ページ抜粋:

§ §

プログラムのスパゲティー化は、保守性はもとより、プログラマーの生産性にも大きな影響を及ぼす。あらかじめきちんとロジックを詰めずに書きはじめても、前に書いたアセンブラの例のように、パッチワーク的に修正ができるので、なんとかプログラムを完成させられるからだ。もちろん、時間は余計にかかるし、プログラムはめちゃくちゃなものになるが、なんとか動く。しかし、これではその本人にしかわからない、いや、本人にすら時間がたてば解読が困難なプログラムが出来上がってしまう。処理をこまめにサブルーチン化するなどして、ある程度綺麗なプログラムにはできるが、それも人のスキルに大きく依存してしまう。サブルーチン化するということは、単に処理を分けることではなく、複数の場所で行われる類似の処理を共通化する作業が必要だからだ。これをしなければ、サブルーチン化する意味がない。

構造化プログラミングという考え方が出てきたのは、こうした現象を防いで生産性や保守性をよくすることが目的だった。基本的に、いかなるロジックも3種類の要素(詳細に言えば4種類だが)つまり、順次処理、条件付き処理、繰り返し処理(条件判断前置または後置)を使って記述できるというものだ。これには、GOTOのような飛び越しは含まれない。逆にいえば、この基本要素を使って作られたプログラムはかなりすっきりとしたものになる、というかならざるをえない。だから、まずは標準化の一環として構造化プログラミングを取り入れようとしたのだが、スパゲティーに味をしめたプログラマーには馬耳東風、なかなか根付かない。それもそのはずで、基本的な発想から変えなければいけないからだ。たとえば、昔風のBASICでは、よくプログラムの最後に、GOTO  10 という文が書かれる。つまり、プログラムの先頭に戻れ、ということなのだが、GOTO使用禁止を言い渡されたプログラマーがまず悩むのがこれだ。どうやったら処理をプログラムの先頭に戻せるのか。ここで発想を変える必要が生じる。プログラムの最後から先頭に戻す、ということは、つまり全体の処理を「繰り返す」ということだ。要するにプログラム全体をたとえば、WHILE や LOOP文のような、繰り返し構文で囲ってしまえばいいのだ。この発想の転換が案外難しい。だから、単に標準を決めただけでは、納期を理由にした標準破りが続出してしまう。

§ §

データセット一覧:
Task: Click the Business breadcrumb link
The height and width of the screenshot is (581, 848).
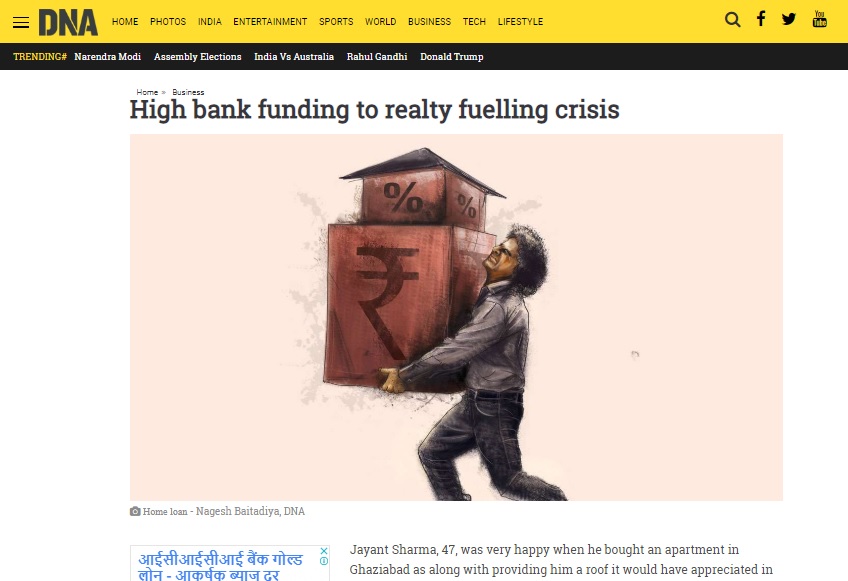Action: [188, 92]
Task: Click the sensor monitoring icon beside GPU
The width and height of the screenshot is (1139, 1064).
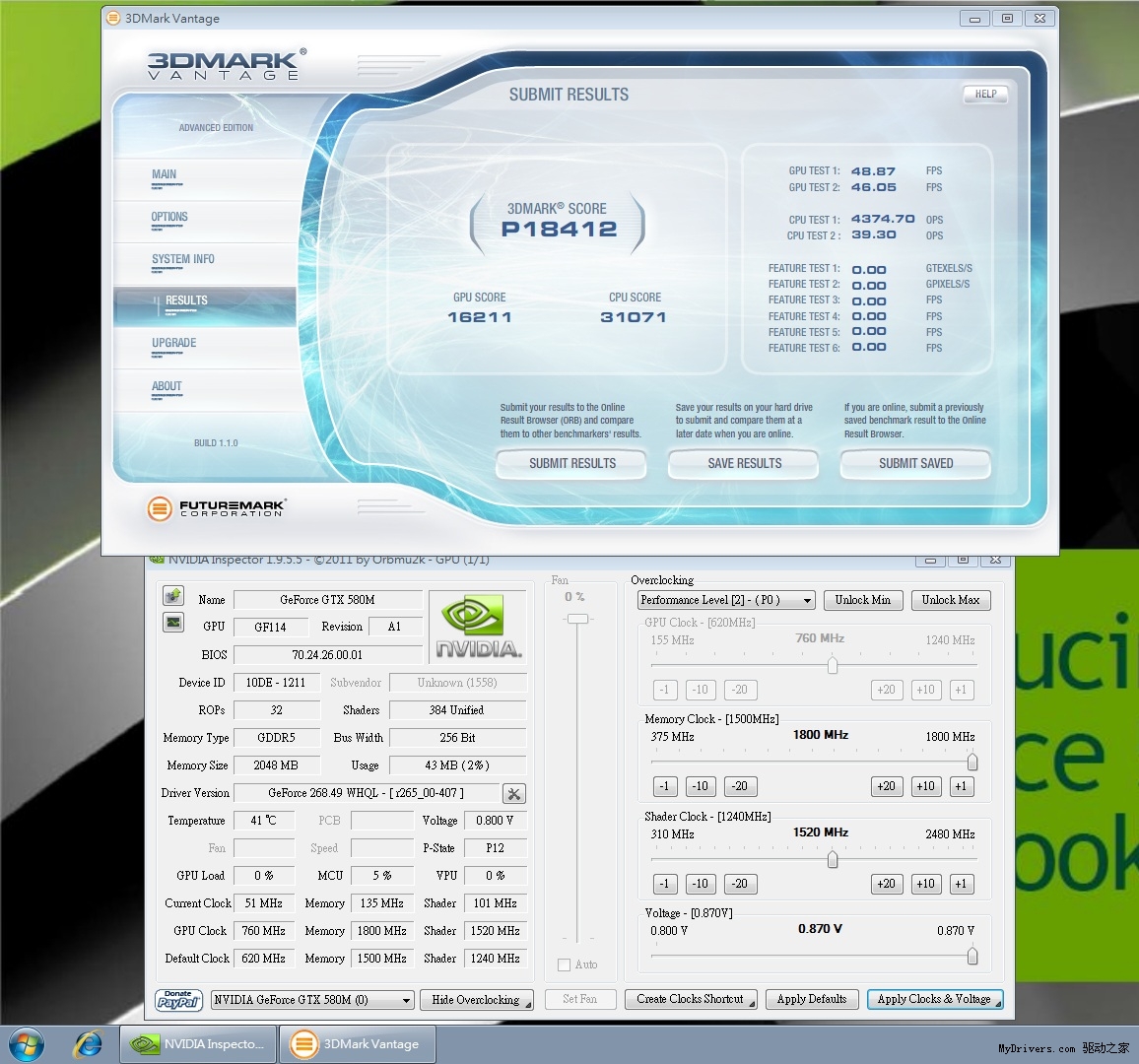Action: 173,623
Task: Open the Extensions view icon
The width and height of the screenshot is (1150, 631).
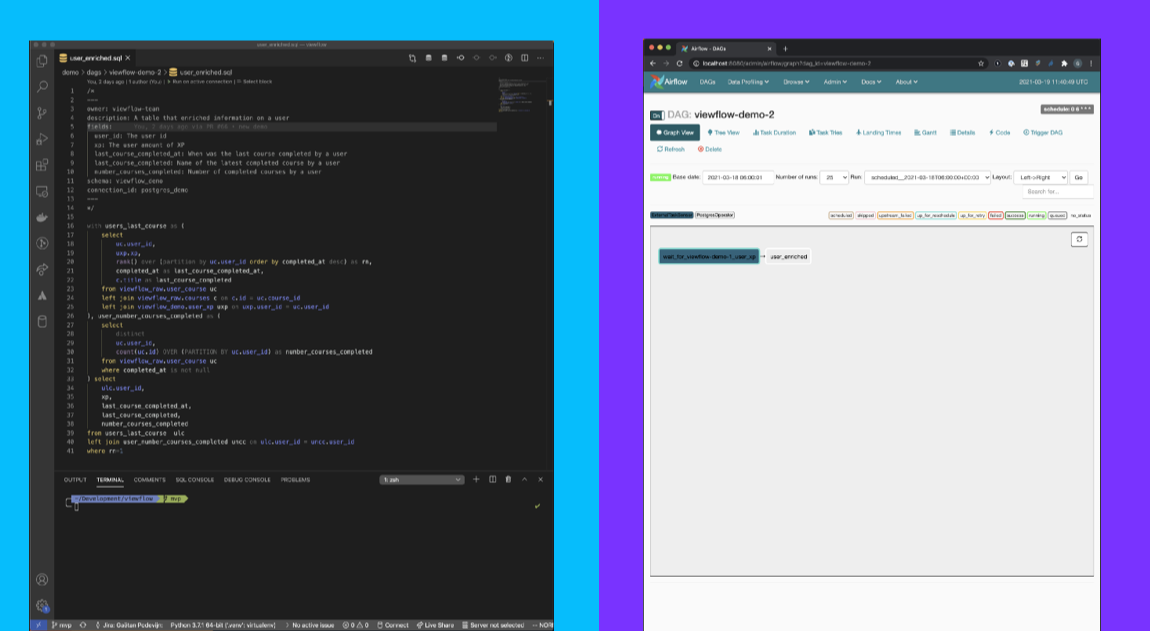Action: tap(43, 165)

§ §

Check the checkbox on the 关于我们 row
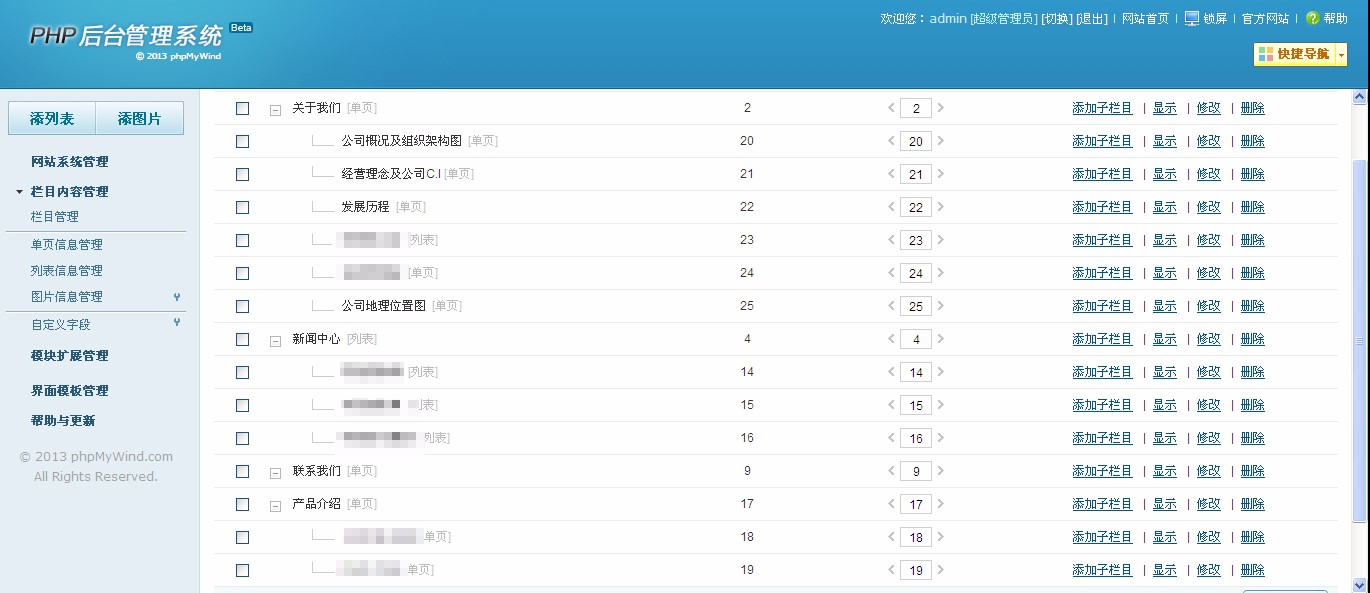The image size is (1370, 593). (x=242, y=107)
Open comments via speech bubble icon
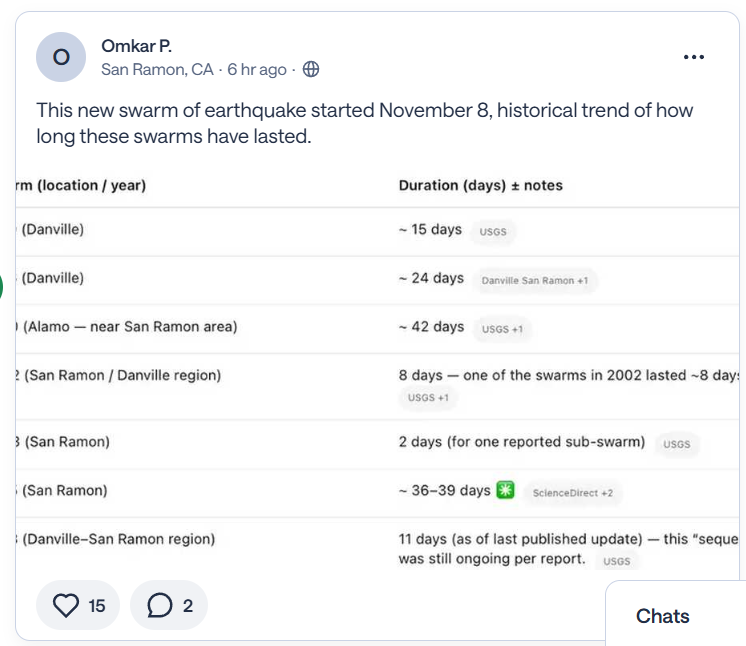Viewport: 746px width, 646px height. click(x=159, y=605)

§ §

作業内容: ページ抜粋の「プログラムのスパゲティー化は」から「ブルーチン化する意味がない。」までを、一字一句違えずに書き写してください。 上の一覧は別の出典から採ったものです。

出力:
プログラムのスパゲティー化は、保守性はもとより、プログラマーの生産性にも大きな影響を及ぼす。あらかじめきちんとロジックを詰めずに書きはじめても、前に書いたアセンブラの例のように、パッチワーク的に修正ができるので、なんとかプログラムを完成させられるからだ。もちろん、時間は余計にかかるし、プログラムはめちゃくちゃなものになるが、なんとか動く。しかし、これではその本人にしかわからない、いや、本人にすら時間がたてば解読が困難なプログラムが出来上がってしまう。処理をこまめにサブルーチン化するなどして、ある程度綺麗なプログラムにはできるが、それも人のスキルに大きく依存してしまう。サブルーチン化するということは、単に処理を分けることではなく、複数の場所で行われる類似の処理を共通化する作業が必要だからだ。これをしなければ、サブルーチン化する意味がない。